§ **Data**:

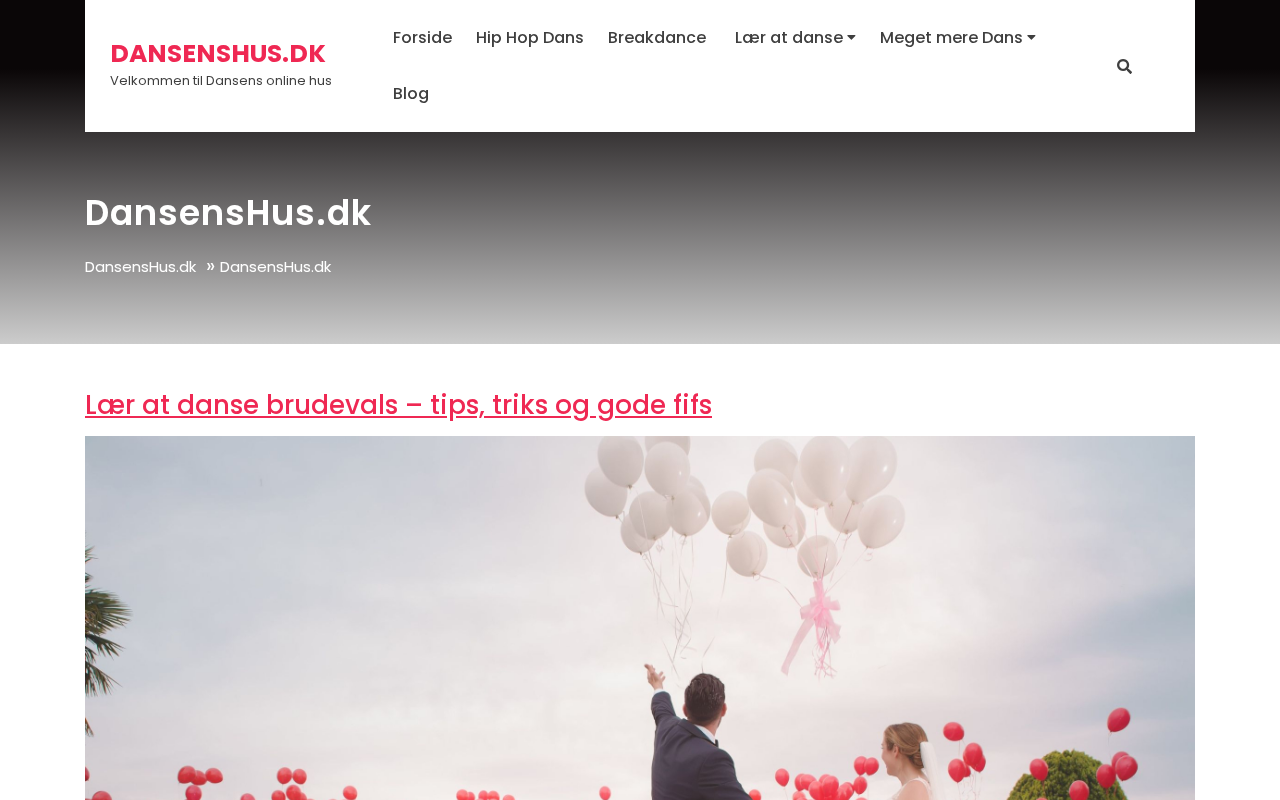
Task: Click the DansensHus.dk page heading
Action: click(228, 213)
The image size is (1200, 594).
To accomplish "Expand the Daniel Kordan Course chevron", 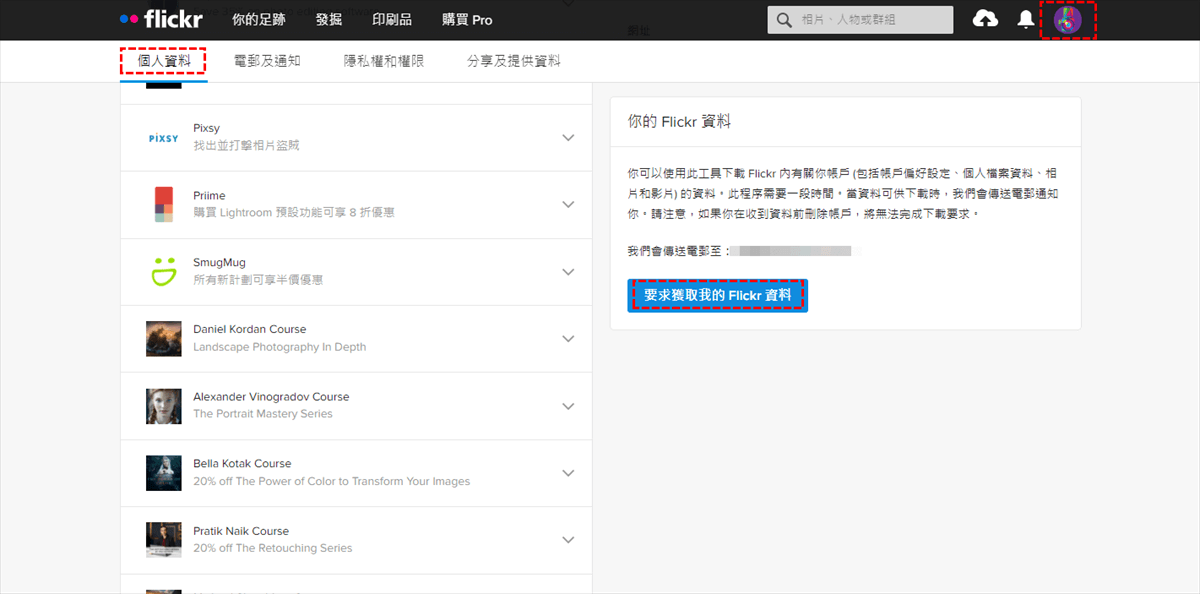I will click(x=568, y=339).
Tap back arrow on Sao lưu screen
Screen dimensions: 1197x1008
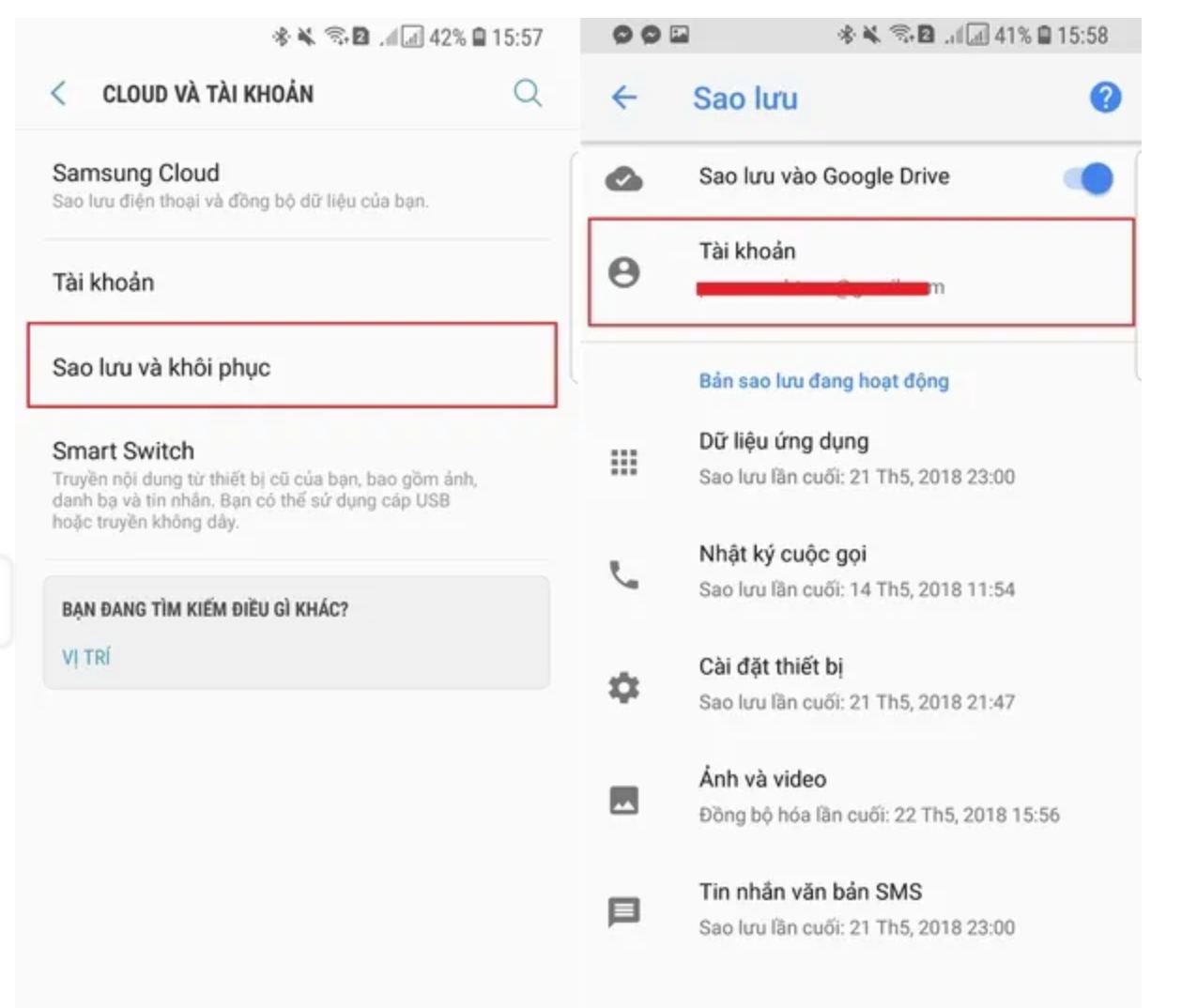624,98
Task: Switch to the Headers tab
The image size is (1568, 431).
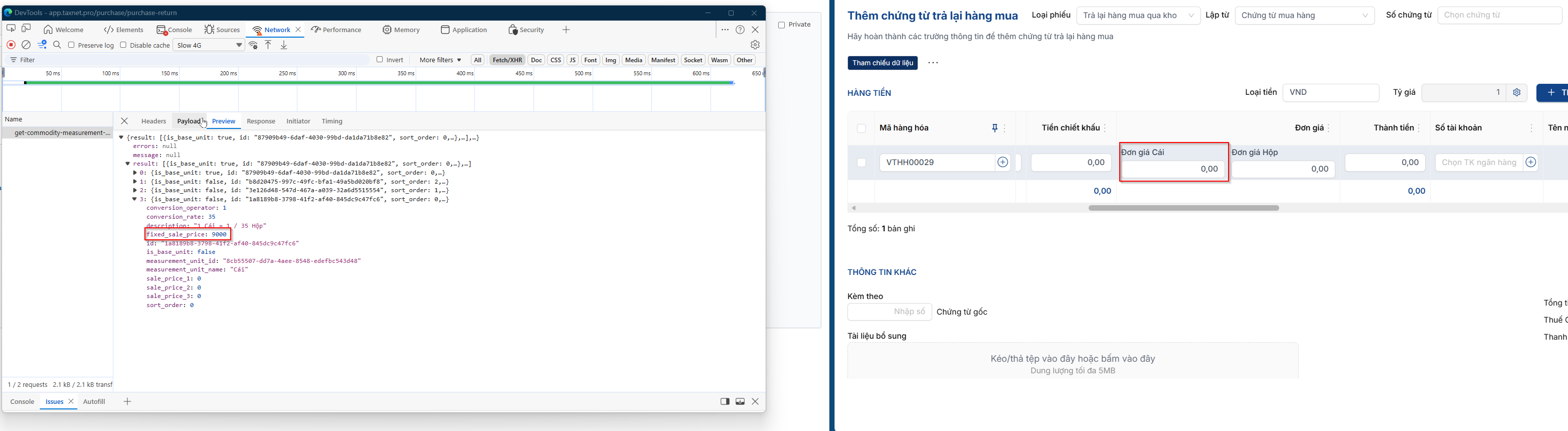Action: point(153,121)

§ **What to work on**: Would you restate word for word only the lines from the one containing "Task: Switch to the Headers tab" to the final line of the material, both ends included, without any pictures?

§ **Exercise answer**:
Task: Switch to the Headers tab
The image size is (1568, 431).
Action: point(153,121)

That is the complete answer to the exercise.